Pudo imitar al sinsonte
Un nuevo título propone Ediciones Matanzas, ahora para el público lector que gusta del más campesino de los géneros. En la Casa de las Letras Digdora Alonso, sede de la editorial, se presentó en el espacio de promoción literaria La Hora del Té, Quise imitar al sinsonte, plaquete homenaje
de la Colección Manglar y Uvero, dedicada a la obra del repentista matancero Sergio Mederos1.
Quise imitar al sinsonte incluye 11 textos, compilados y seleccionados por José Luis Rodríguez, rescatados de grabaciones y otras fuentes. Al decir del escritor Leymen Pérez quien trabajó en la edición de la plaquete “las décimas de este volumen integran un breve pero representativo conjunto poético de un trascendental improvisador”.
A partir de los 300 ejemplares de Quise imitar al sinsonte, se acercarán los amantes de la décima a un autor estimado por uno de los más importantes defensores del género en Cuba en el siglo XX: Jesús Orta Ruiz (El Indio Naborí), quien declaró a la muerte de Sergio Mederos que “su voz era afinada y melodiosa y ya comenzaba a buscar algo más que la rima y la métrica".

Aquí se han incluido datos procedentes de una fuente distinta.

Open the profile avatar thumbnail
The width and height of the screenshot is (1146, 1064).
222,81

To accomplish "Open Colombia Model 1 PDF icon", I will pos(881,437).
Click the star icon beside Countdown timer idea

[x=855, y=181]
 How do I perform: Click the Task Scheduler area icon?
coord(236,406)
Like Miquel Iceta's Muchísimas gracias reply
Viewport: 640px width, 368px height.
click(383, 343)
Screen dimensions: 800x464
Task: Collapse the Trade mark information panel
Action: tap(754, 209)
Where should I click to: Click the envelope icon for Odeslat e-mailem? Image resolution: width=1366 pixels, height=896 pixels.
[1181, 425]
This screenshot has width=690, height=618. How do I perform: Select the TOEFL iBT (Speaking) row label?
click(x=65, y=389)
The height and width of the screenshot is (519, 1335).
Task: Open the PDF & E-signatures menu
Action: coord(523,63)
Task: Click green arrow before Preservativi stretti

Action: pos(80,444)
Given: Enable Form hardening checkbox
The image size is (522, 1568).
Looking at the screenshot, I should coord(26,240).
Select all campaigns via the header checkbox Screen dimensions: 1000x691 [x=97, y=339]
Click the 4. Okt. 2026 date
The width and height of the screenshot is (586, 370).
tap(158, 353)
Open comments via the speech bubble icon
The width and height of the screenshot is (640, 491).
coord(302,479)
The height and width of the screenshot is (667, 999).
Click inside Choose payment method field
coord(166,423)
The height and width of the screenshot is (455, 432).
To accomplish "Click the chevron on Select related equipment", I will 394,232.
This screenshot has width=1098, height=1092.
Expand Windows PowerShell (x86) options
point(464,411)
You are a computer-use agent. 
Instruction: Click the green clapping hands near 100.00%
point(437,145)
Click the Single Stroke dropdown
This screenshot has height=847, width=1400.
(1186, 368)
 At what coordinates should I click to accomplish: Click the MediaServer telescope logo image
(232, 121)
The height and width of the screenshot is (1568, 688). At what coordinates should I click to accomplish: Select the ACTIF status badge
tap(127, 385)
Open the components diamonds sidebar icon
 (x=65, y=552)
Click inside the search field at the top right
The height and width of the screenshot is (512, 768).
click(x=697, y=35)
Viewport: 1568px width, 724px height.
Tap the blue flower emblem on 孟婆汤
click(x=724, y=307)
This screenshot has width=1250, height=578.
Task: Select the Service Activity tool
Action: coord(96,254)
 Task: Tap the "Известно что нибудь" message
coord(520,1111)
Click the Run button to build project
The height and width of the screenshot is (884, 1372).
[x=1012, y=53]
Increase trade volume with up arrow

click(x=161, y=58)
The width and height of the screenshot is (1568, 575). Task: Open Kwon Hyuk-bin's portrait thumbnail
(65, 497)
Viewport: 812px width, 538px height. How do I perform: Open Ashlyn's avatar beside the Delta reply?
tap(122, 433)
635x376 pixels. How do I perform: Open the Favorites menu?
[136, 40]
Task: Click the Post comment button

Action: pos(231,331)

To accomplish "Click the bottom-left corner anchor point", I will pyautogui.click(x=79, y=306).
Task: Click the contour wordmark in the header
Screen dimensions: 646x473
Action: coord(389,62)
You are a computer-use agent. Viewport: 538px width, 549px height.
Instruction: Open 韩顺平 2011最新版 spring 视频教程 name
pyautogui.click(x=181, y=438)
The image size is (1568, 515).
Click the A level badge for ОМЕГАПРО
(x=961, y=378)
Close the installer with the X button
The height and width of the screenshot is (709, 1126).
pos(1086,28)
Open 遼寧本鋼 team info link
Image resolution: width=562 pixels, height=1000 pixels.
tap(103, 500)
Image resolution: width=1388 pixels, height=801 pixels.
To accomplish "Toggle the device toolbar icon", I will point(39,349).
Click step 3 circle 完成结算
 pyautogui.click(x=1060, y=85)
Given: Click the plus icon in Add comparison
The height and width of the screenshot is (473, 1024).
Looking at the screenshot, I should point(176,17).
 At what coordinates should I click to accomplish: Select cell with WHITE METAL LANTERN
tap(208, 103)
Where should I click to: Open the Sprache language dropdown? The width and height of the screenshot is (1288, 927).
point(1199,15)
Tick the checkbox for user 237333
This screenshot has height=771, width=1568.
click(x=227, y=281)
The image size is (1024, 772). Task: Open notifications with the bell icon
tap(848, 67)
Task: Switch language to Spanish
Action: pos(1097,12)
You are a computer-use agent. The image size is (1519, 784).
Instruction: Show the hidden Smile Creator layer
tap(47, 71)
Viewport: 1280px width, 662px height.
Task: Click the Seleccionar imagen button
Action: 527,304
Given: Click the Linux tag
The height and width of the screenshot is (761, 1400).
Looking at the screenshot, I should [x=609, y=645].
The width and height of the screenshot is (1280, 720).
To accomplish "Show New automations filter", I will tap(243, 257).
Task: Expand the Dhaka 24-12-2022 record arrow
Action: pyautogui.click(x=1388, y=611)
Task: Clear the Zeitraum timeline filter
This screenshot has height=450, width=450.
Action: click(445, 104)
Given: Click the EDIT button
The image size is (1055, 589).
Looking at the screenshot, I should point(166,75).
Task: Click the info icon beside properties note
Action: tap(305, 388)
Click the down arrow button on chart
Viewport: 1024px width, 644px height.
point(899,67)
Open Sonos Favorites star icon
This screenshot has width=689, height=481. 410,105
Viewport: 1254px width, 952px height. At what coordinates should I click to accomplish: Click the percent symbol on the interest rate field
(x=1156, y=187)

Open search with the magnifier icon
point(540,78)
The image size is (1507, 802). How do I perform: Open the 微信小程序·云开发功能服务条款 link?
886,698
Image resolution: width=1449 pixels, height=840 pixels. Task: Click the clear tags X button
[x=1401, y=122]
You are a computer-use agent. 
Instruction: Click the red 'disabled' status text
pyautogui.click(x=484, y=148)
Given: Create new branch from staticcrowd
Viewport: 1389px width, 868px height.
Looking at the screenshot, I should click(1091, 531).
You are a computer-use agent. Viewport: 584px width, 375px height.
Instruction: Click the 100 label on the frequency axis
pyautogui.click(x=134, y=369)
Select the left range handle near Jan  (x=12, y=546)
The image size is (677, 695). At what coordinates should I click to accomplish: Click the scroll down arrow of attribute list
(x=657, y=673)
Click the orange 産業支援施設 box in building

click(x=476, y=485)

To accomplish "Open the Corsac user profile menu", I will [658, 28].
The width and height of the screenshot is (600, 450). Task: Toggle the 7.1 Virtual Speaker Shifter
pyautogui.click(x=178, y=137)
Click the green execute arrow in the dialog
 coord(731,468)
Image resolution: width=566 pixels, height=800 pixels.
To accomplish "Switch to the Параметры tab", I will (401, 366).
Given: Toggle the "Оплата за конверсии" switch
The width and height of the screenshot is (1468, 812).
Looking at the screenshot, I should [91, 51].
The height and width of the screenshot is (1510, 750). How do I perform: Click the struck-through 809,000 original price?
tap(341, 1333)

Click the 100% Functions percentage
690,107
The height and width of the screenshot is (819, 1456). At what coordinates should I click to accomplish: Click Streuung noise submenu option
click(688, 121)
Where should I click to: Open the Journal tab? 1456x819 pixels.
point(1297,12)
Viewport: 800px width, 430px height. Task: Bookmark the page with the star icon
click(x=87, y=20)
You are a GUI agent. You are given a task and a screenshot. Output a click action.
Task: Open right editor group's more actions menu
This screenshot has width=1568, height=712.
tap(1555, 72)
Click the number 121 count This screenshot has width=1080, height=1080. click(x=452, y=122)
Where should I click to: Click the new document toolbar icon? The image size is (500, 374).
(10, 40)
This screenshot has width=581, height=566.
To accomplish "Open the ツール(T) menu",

Lo felicité por algunas metáforas bien logradas. Sin dudas había en él una imaginación poética. Recuerdos de nuestra juventud me hicieron regresar a los años mozos de repentista y sentí la sagrada necesidad de ofrecerle mi última décima:
Mederos, llegaste al fin
como quien suelta una carga
y fue una lágrima larga
el río San Agustín.
No quedó un solo jardín
sin ofrecerle un galán
de noche; y cuando en el Pan
lluvias de dolor caían,
a tu silencio se unían
los rumores del San Juan”.
Notas:
1 Sergio Mederos (Finca La Sierra, Matanzas, 1924- Matanzas, 2004). Participó en importantes emisores como Cadena Azul, Radio Progreso y Mil Diez. Se presentó en numerosas ocasiones en los espacios televisivos Palmas y Cañas y Meridiano Campesino. En Radio 26 fundó el conjunto Serenata Yumurina. Entre los reconocimientos a su labor artística destacan: la Orden Raúl Gómez García, Certificado de Honor del Instituto Superior de Arte y la distinción Viajera peninsular, que otorga la Casa Naborí.